昨日の日記を書いて重大なことに気づいたので、今日は仕事を休んでこれを書いている。昨日「最終回」としたのはキャンセルだ。まだまだ続く。
昨日の日記の図3で、probe request信号の例としてSSIDが「GoogleWiFi」になっているものを使った。これは昨日キャプチャしたものだが、周囲に「GoogleWiFi」なるアクセスポイントはないのに、これはどうしたことか。
「GoogleWiFi」で思い出すのは、米国カリフォルニア州のMountain View市でサービスされている、Googleの無料の公衆無線LANサービスである。
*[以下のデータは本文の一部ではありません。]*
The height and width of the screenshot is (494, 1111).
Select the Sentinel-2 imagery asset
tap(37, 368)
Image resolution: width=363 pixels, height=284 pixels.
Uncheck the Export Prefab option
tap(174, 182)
先月、米国出張した際に、Mountain View駅の前のカフェで、このサービスを利用していた(図1)。
このときの「自動接続」の設定が、私のWindows XPのノートPCに残ったままだったようだ。図2のように、出かけた際にあちこちで利用した公衆無線LANのSSIDを「自動接続」の設定にしたままだった。
Windows XPは、これらのSSIDを全部それぞれ常時、probe requestとして周囲に放送しているようだ。
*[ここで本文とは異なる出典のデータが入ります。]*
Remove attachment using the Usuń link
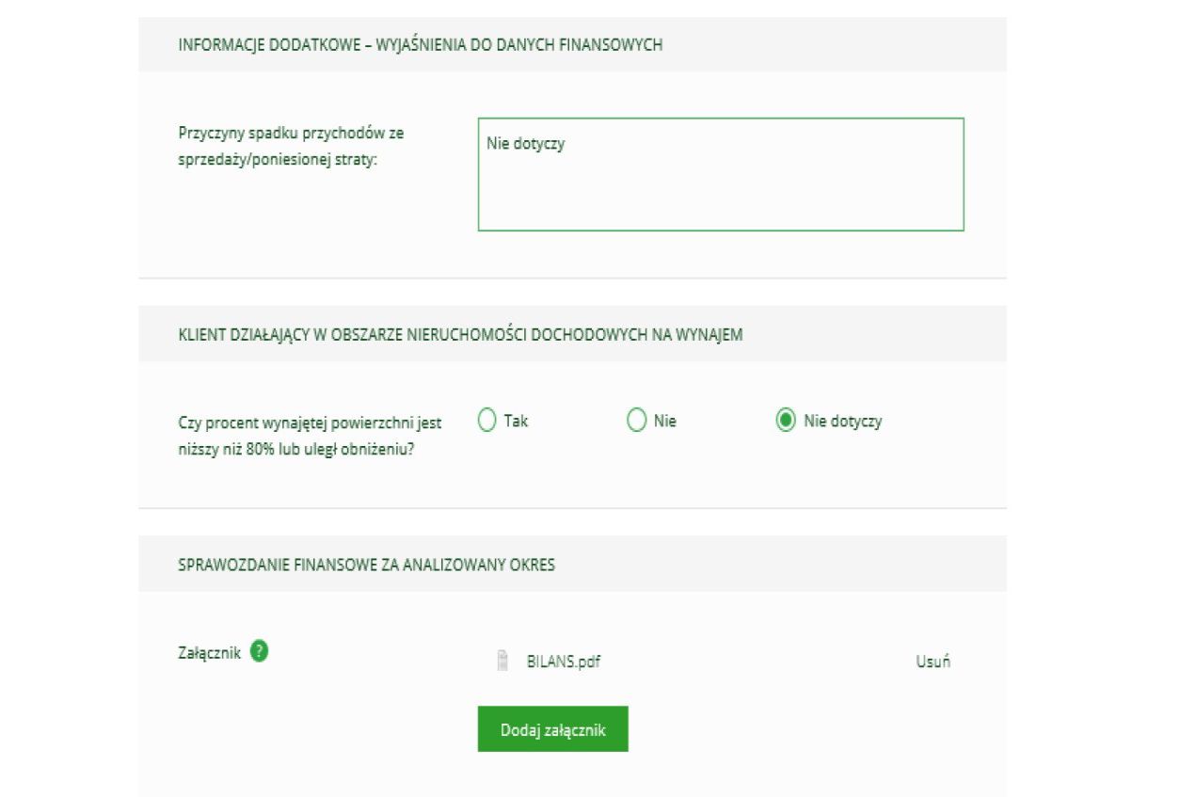 point(933,661)
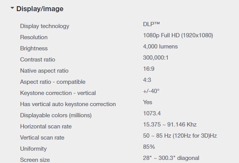This screenshot has width=239, height=163.
Task: Click the Has vertical auto keystone correction label
Action: point(68,104)
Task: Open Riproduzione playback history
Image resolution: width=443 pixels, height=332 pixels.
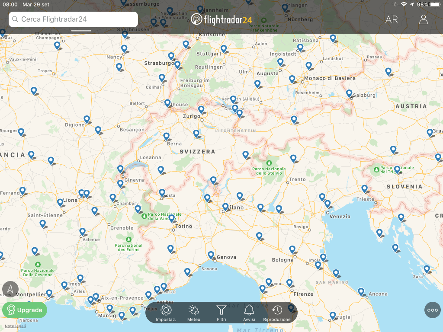Action: pyautogui.click(x=277, y=312)
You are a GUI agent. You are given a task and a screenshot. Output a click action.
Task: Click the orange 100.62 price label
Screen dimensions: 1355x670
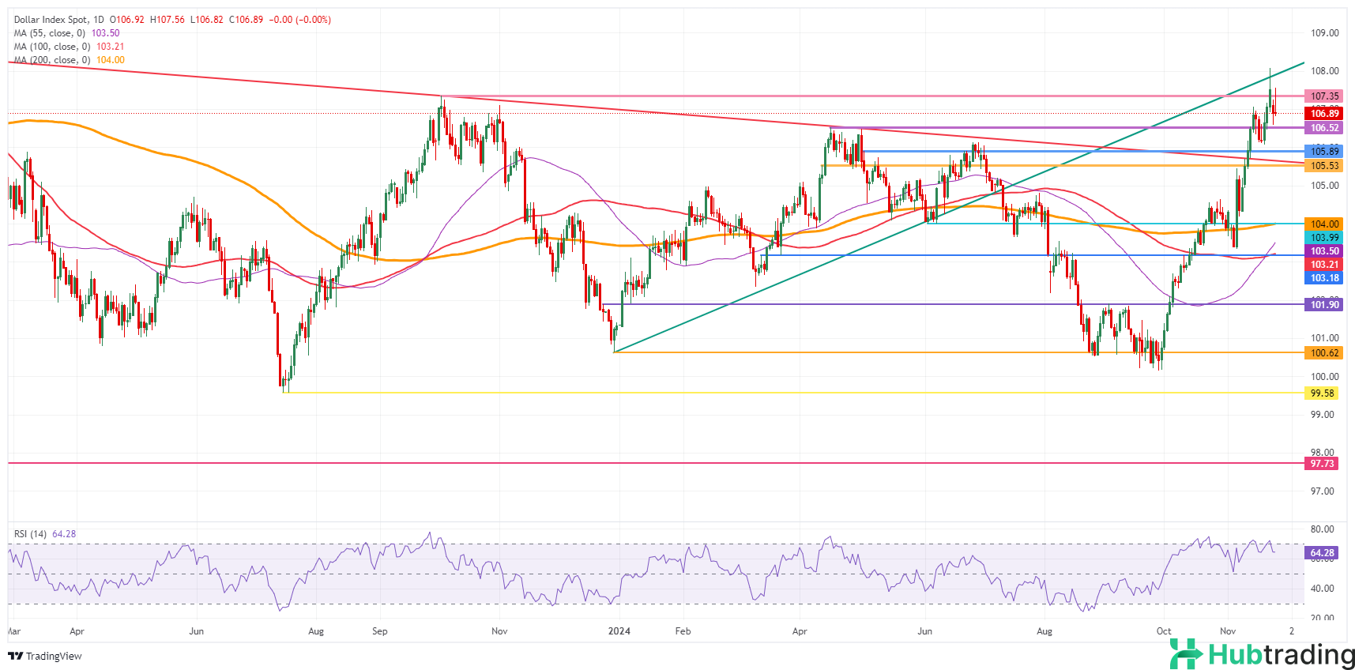point(1324,353)
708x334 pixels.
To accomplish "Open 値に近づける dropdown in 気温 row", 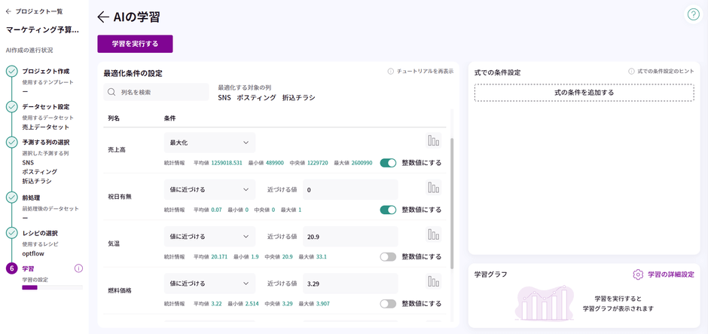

無線LAN管理用のソフトウェアで、自分のノートPCが発するWi-Fi信号を傍受して観察してみると、各チャンネルに対して、自動接続設定の各SSIDを繰り返し probe requestとして放送しているのを確認できた(昨日の日記の図3)。
普段使わない自動接続の設定は、削除しておいた方がいい。職場や集会や家庭でWi-Fi信号を傍受されると、自分が最近どこへ行ったかがバレてしまうというプライバシー問題があると言える。
そういえばそんな話をどこかで見たような記憶が……と探してみたところ、SANS Instituteがそういう警告を出していた。日本語版のニュースレターも見つかった。
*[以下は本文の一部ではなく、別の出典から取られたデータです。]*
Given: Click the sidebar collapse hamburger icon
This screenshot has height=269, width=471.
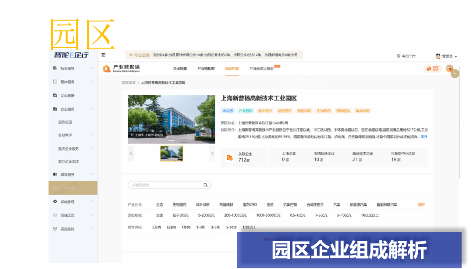Looking at the screenshot, I should [x=103, y=55].
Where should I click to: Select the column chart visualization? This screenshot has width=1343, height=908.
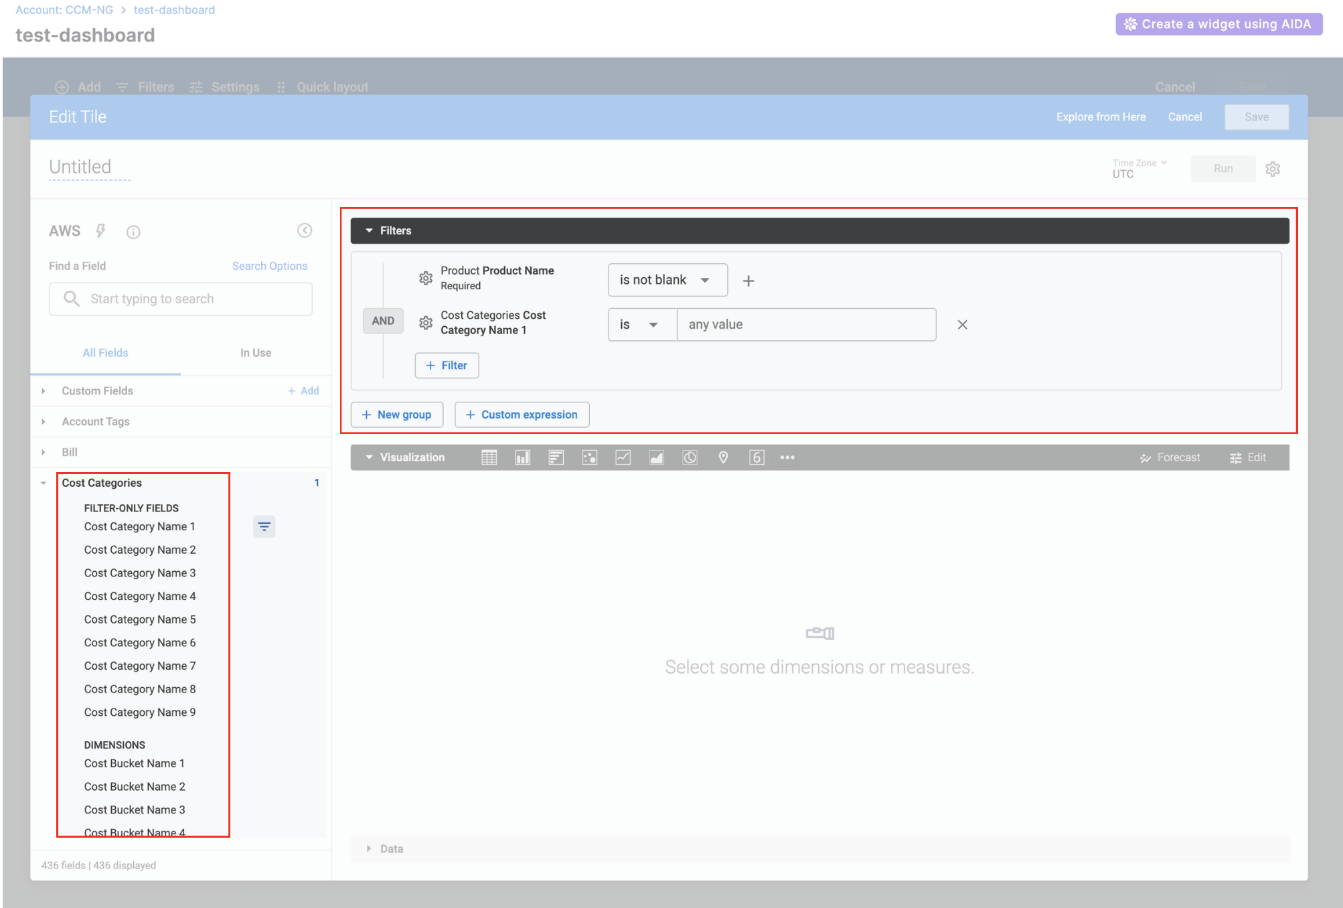523,457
Windows XPでは、802.11ワイヤレスLAN (WiFi)をアクティベートするたびに、優先ネットワークの全てについて接続可能かどうか試される。この「呼びかけ」によりあなたのワイヤレス接続履歴などのワイヤレスクライアントの情報が漏洩してしまう。(詳細はPAGE 3)
SANSは、プライバシー問題だけでなく、セキュリティ上の危険についても指摘していた。つまり、Windows XPマシンを無線LANを有効にして持ち歩いていると、自動接続設定にしているSSIDを常時周囲に知らせてしまうので、攻撃者は、同じSSIDの偽のアクセスポイントを作って誘い込むことがやりやすくなるという話だ。
記憶にあったのはそちらの方の話で、しかしどのみち偽アクセスポイントは避けられないしなあと思っていたのだが、こうして自分で実験してみると、プライバシー問題の方がリアルな問題として気づかされた。
さらに調べてみたところ、その後この問題に対処する更新プログラムがMicrosoftからリリースされていたのを知った。
ブロードキャスト非対応のネットワークに関する変更
(略)優先するワイヤレスネットワークに一致するネットワークがない場合、ワイヤレスの自動構成機能では、プローブ要求を送信して、優先するネットワークがブロードキャスト非対応のネットワークであるかどうかを確認します。このようにして、Windows XP ワイヤレス クライアントでは優先するワイヤレスネットワークの一覧がアドバタイズされます。第三者がこのプローブ要求を監視して、優先するワイヤレスネットワークと一致する名前を使用してワイヤレスネットワークを構成する可能性があります。ワイヤレスネットワークがセキュリティ保護されていない場合、そのネットワークでは権限のないユーザーがコンピュータに接続できる可能性があります。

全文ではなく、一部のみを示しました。